Stop Overthinking: A Survey on Efficient Reasoning for Large Language Models
Today's paper presents the a comprehensive survey on efficient reasoning for Large Language Models (LLMs). It addresses the "overthinking phenomenon" where reasoning models generate unnecessarily verbose outputs, leading to computational inefficiency. The paper systematically categorizes existing approaches to efficient reasoning and explores methods to optimize reasoning length while maintaining accuracy.
Overview
The paper organizes efficient reasoning approaches into three main categories: model-based, reasoning output-based, and input prompts-based methods.
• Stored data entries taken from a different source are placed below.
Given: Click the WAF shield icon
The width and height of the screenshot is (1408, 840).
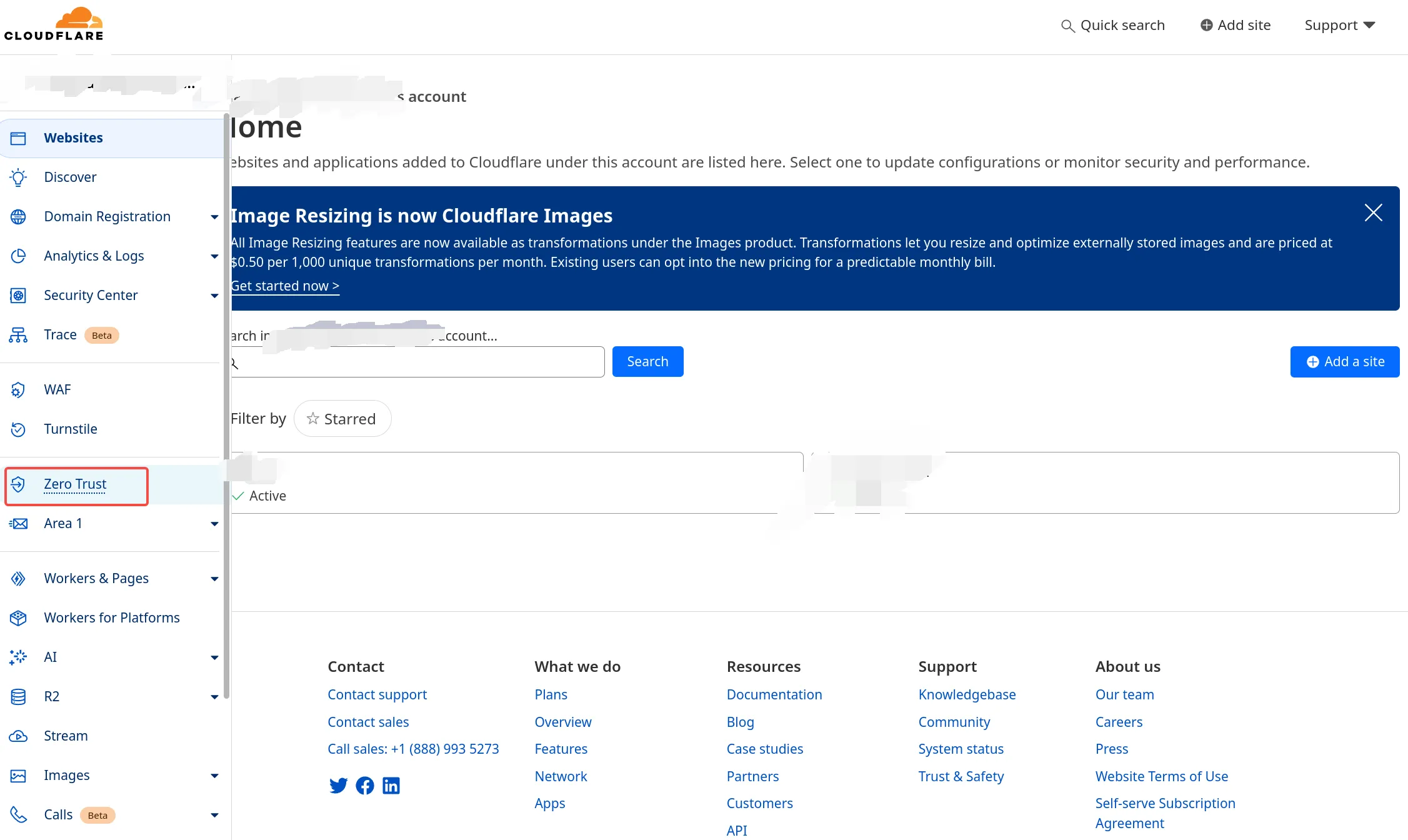Looking at the screenshot, I should [18, 390].
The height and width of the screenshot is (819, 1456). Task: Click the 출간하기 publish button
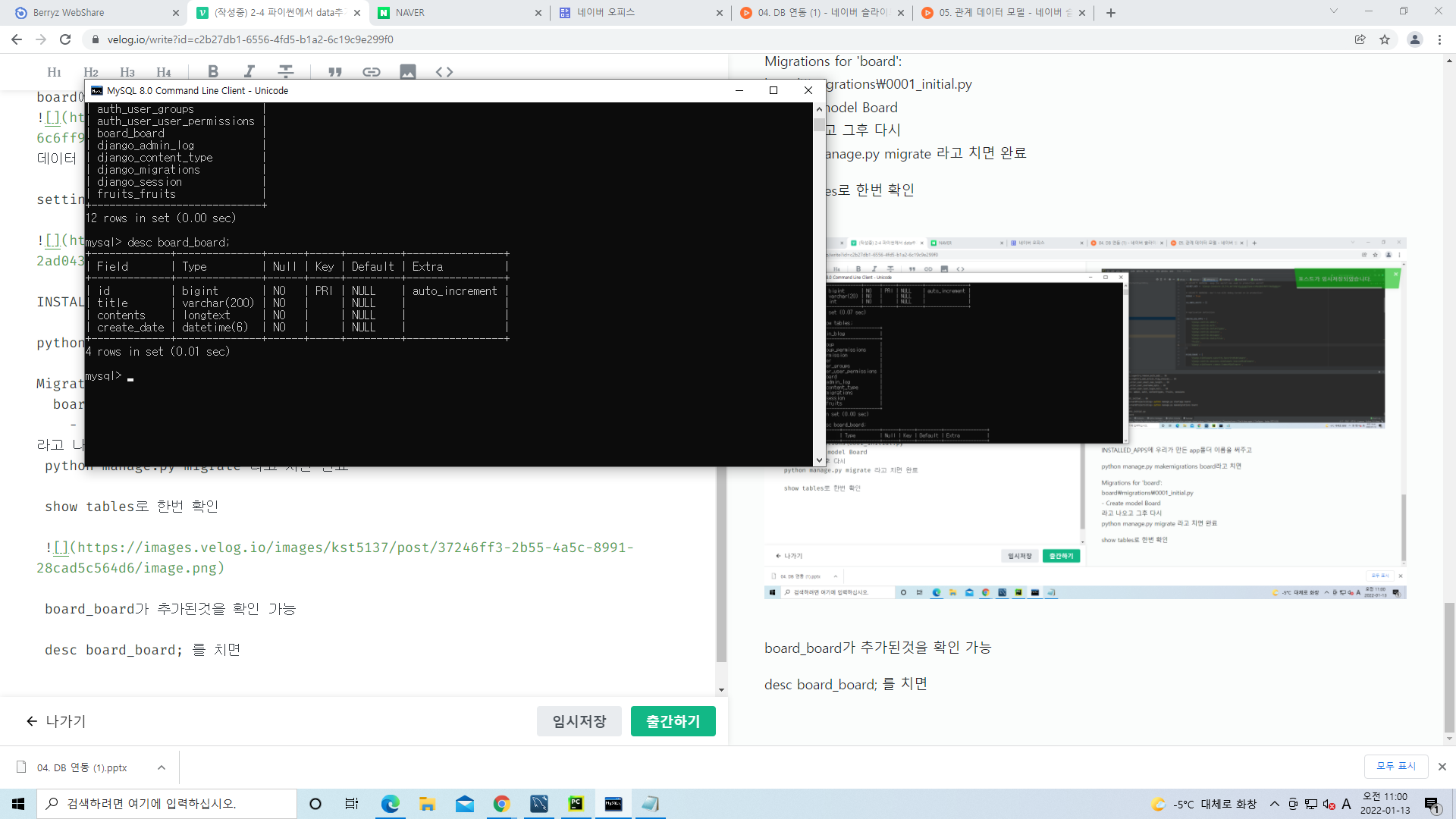(x=673, y=721)
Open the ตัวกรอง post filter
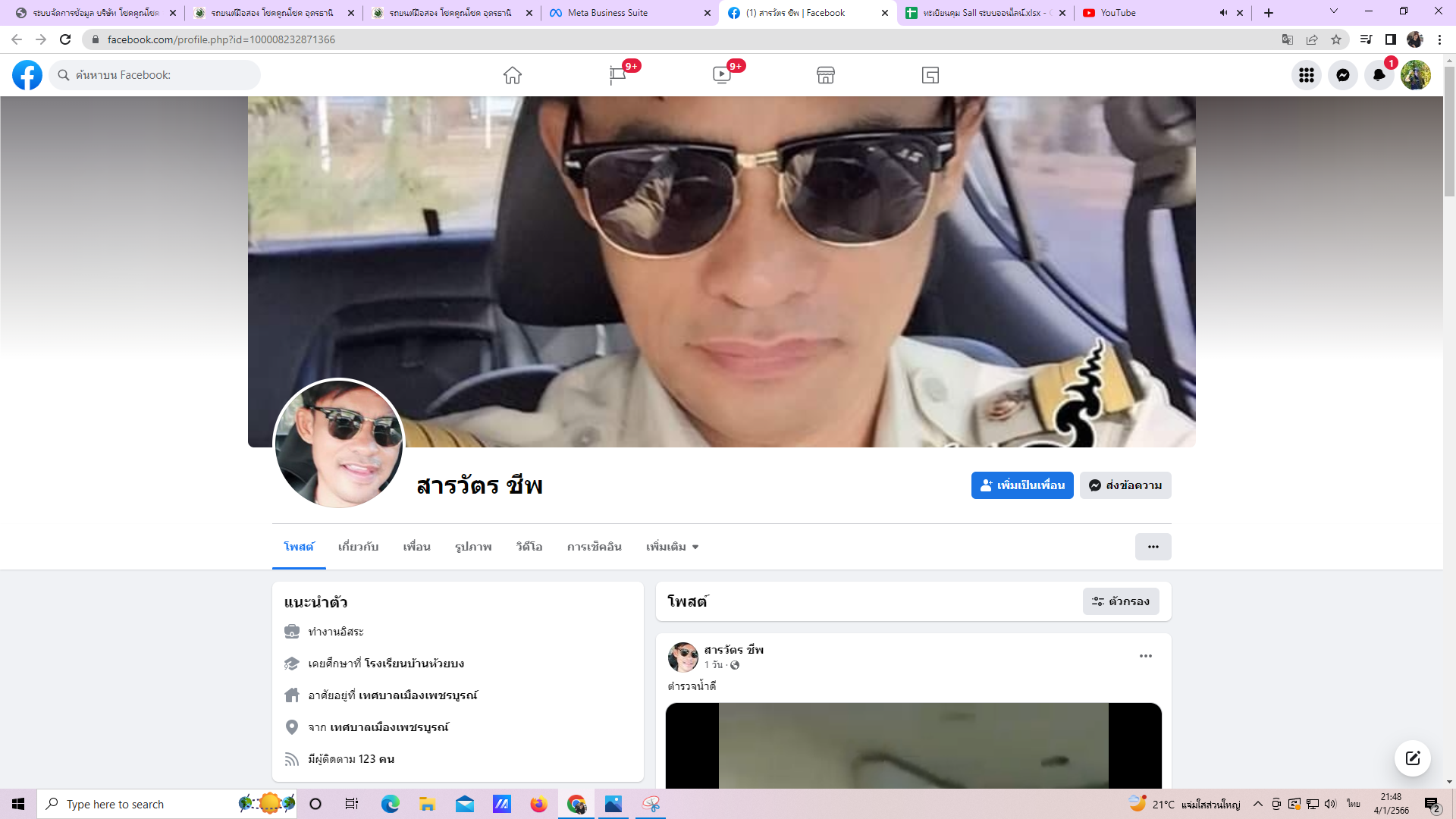 1121,601
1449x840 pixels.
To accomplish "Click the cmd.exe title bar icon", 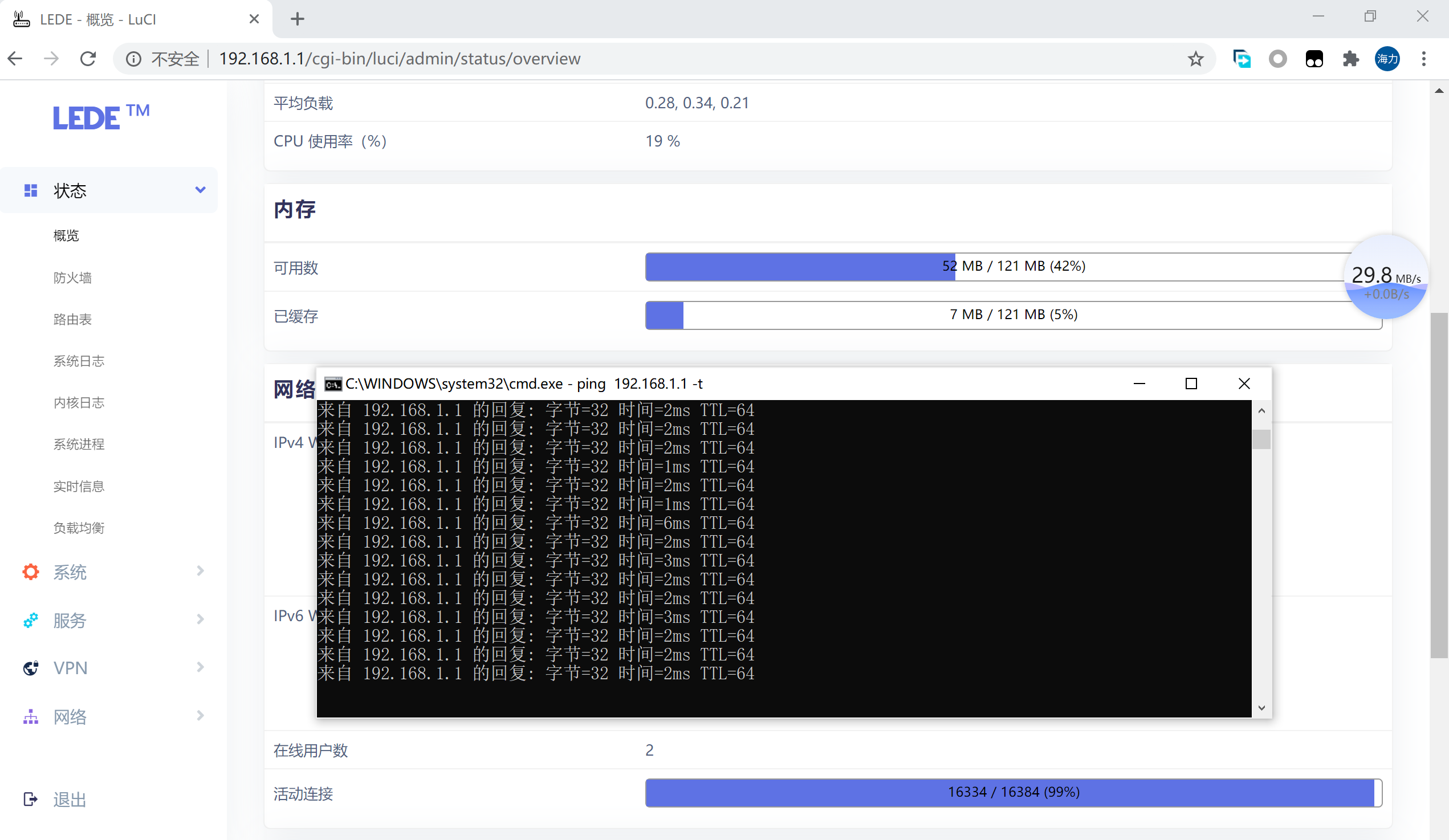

Model-based efficient reasoning focuses on fine-tuning LLMs to improve their intrinsic ability to reason concisely. This category includes two main approaches. First, Reinforcement Learning (RL) with length reward design, where models are trained using rewards that favor shorter, correct answers while penalizing lengthy or incorrect ones. Various length reward formulations are explored, such as cosine rewards, length-harmonizing rewards, and exceed length penalties. Second, Supervised Fine-Tuning (SFT) with variable-length Chain-of-Thought (CoT) data, which involves constructing datasets with varying reasoning lengths and fine-tuning models on these datasets. Methods for collecting short CoT data include post-reasoning compression (reducing redundant steps after full-length reasoning) and obtaining compressed data during reasoning.
Reasoning output-based efficient reasoning modifies the output paradigm to enhance reasoning efficiency. One approach compresses reasoning steps into fewer latent representations, treating the final-layer hidden states of an LLM as "continuous thought" to replace traditional discrete tokens. This can be achieved by training LLMs to leverage latent representations or using auxiliary models. Another approach implements dynamic reasoning paradigms during inference, using criteria such as rewards, confidence/certainty, or consistency to guide the reasoning strategy. For example, Speculative Rejection generates multiple responses until memory limits are reached, then discards low-quality outputs based on evaluation by a reward model.
Input prompts-based efficient reasoning focuses on enforcing length constraints or routing LLMs based on input prompt characteristics. Prompt-guided efficient reasoning explicitly instructs LLMs to generate fewer reasoning steps through prompts like "Let's think step by step and use less than X tokens" or "Be concise." Prompts attribute-driven reasoning routing dynamically determines how language models handle queries based on their complexity, routing simpler queries to faster but less reasoning-capable LLMs while directing more complicated queries to stronger reasoning LLMs.
Key findings
The survey reveals that efficient reasoning approaches can significantly reduce computational costs while maintaining reasoning accuracy. For example, RL-based methods with length rewards can mitigate overthinking in reasoning-capable LLMs, achieving nearly lossless alignment with original reasoning capabilities while reducing token usage. SFT with variable-length CoT data enables LLMs to learn compact reasoning chains that encapsulate effective knowledge. Latent reasoning approaches improve both accuracy and efficiency by reducing the number of intermediate "thinking" tokens.
The paper also highlights that smaller language models can retain strong reasoning capabilities through appropriate distillation and compression techniques. Quantization preserves reasoning performance remarkably well, while pruning tends to lead to severe degradation in reasoning quality. This suggests that compression-based approaches are more effective than training small language models from scratch.
In practical applications, efficient reasoning LLMs offer significant benefits across various domains, including healthcare diagnostics, autonomous driving, embodied AI systems, and financial algorithmic trading, by enabling quicker and more resource-efficient decision-making.
Conclusion
This comprehensive survey provides the first structured overview of efficient reasoning in LLMs, categorizing existing approaches and discussing their strengths and limitations. By addressing the overthinking phenomenon, efficient reasoning methods offer practical benefits such as reduced computational costs and improved responsiveness for real-world applications. For more information please consult the full paper.
Congrats to the authors for their work!
Sui, Yang, et al. "Stop Overthinking: A Survey on Efficient Reasoning for Large Language Models." arXiv preprint arXiv:2503.16419 (2025).